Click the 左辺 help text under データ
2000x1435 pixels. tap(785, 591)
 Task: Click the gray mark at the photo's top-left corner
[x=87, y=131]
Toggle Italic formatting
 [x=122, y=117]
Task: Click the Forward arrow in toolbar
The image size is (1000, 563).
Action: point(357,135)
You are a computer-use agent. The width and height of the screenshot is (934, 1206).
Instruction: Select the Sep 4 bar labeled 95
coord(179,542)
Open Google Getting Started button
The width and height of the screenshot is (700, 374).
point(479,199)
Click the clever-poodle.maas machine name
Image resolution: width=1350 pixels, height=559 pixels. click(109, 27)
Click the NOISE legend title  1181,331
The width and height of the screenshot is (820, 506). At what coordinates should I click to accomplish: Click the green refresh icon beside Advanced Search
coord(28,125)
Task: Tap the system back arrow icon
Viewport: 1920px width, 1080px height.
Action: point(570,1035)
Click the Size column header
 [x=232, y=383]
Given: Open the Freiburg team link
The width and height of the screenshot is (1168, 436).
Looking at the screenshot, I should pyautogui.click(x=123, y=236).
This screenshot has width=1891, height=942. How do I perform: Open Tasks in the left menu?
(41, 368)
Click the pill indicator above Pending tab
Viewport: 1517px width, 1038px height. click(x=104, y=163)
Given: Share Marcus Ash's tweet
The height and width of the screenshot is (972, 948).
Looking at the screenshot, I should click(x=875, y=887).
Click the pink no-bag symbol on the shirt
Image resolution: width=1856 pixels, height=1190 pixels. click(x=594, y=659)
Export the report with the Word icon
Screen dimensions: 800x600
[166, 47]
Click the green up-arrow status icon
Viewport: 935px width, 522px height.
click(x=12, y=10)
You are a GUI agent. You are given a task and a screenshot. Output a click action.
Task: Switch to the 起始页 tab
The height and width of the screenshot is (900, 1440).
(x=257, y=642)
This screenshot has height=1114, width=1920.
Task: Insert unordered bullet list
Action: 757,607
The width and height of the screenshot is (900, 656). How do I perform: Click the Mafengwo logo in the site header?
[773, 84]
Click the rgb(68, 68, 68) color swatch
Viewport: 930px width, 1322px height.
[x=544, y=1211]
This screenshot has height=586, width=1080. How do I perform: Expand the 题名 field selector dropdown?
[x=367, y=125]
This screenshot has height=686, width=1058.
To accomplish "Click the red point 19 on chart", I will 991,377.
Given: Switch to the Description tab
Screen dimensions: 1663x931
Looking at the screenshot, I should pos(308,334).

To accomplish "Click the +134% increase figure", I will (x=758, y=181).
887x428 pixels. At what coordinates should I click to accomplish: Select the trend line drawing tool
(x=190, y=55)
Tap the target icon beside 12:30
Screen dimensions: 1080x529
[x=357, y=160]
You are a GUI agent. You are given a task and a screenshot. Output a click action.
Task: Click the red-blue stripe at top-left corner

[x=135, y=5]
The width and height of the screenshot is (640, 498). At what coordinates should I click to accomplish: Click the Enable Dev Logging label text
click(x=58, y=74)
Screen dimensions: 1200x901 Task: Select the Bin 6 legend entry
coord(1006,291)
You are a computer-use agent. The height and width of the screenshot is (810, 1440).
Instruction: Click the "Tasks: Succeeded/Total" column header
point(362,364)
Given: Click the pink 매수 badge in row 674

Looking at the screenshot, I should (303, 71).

☆ ☆ ☆ ☆ ☆ ☆ ☆

Problem to work on — Taking the listing above as the source, transcribe only the lines starting at the line with "Task: Click the gray" and going through the line with "Export the report with the Word icon", unaltered and with both ends included.

Answer space —
 Task: Click the gray mark at the photo's top-left corner
[x=87, y=131]
Toggle Italic formatting
 [x=122, y=117]
Task: Click the Forward arrow in toolbar
The image size is (1000, 563).
Action: point(357,135)
You are a computer-use agent. The width and height of the screenshot is (934, 1206).
Instruction: Select the Sep 4 bar labeled 95
coord(179,542)
Open Google Getting Started button
The width and height of the screenshot is (700, 374).
point(479,199)
Click the clever-poodle.maas machine name
Image resolution: width=1350 pixels, height=559 pixels. click(109, 27)
Click the NOISE legend title  1181,331
The width and height of the screenshot is (820, 506). At what coordinates should I click to accomplish: Click the green refresh icon beside Advanced Search
coord(28,125)
Task: Tap the system back arrow icon
Viewport: 1920px width, 1080px height.
Action: point(570,1035)
Click the Size column header
 [x=232, y=383]
Given: Open the Freiburg team link
The width and height of the screenshot is (1168, 436).
Looking at the screenshot, I should pyautogui.click(x=123, y=236).
This screenshot has width=1891, height=942. How do I perform: Open Tasks in the left menu?
(41, 368)
Click the pill indicator above Pending tab
Viewport: 1517px width, 1038px height. click(x=104, y=163)
Given: Share Marcus Ash's tweet
The height and width of the screenshot is (972, 948).
Looking at the screenshot, I should click(x=875, y=887).
Click the pink no-bag symbol on the shirt
Image resolution: width=1856 pixels, height=1190 pixels. click(x=594, y=659)
Export the report with the Word icon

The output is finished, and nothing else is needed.